Content Reviewers:Rishi Desai, MD, MPH
Contributors:Tanner Marshall, MS
It’s also sometimes referred to as icterus though, the origin of which is even less intuitive, coming from the thought that jaundice could once be cured by looking at a yellow bird, the more you know!
Anyways, as you’ve probably gathered, jaundice involves someone taking on yellow pigments, specifically in the skin and eyes.
The yellowing pigment is caused by a compound called bilirubin, a component of bile and the main cause of bruises being yellow, and after its metabolism, the yellow-ness of urine and brown-ness of feces.
So since bilirubin’s our main culprit of yellow-ness, it’s super important to know where it comes from.
As red blood cells near the end of their lifespan—which is about 120 days—they’re eaten up or phagocytosed by macrophages in the reticuloendothelial system, aka the macrophage system, where the spleen plays the largest part, but it’s also made of parts of the lymph nodes.
K so first the macrophage eats up the blood cell, and hemoglobin is broken up into heme and globin, the globin is further broken into amino acids.
The heme on the other hand is split into iron and protoporphyrin, protoporphyrin is then converted into unconjugated bilirubin, or UCB.

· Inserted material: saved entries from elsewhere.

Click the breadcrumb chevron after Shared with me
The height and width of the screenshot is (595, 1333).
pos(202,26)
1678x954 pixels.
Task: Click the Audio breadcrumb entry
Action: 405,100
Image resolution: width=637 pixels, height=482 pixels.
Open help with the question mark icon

Unconjugated bilirubin is the form of bilirubin that’s lipid-soluble, meaning it’s not water-soluble, sometimes it’s also known as indirect bilirubin.
Albumin in the blood then binds to UCB and gives it a lift over to the liver where it’s taken up by hepatocytes, where it’s conjugated by an enzyme called uridine glucuronyl transferase (UGT), making it now water soluble.
Now when you eat a donut or something, your gallbladder secretes the bile and CB, it moves through the common bile duct to the duodenum of the small intestine and is converted to urobilinogen, or UBG, by intestinal microbes in the gut.
Now some of that urobilinogen is reduced to stercobilin which is excreted and responsible for the brown color of feces.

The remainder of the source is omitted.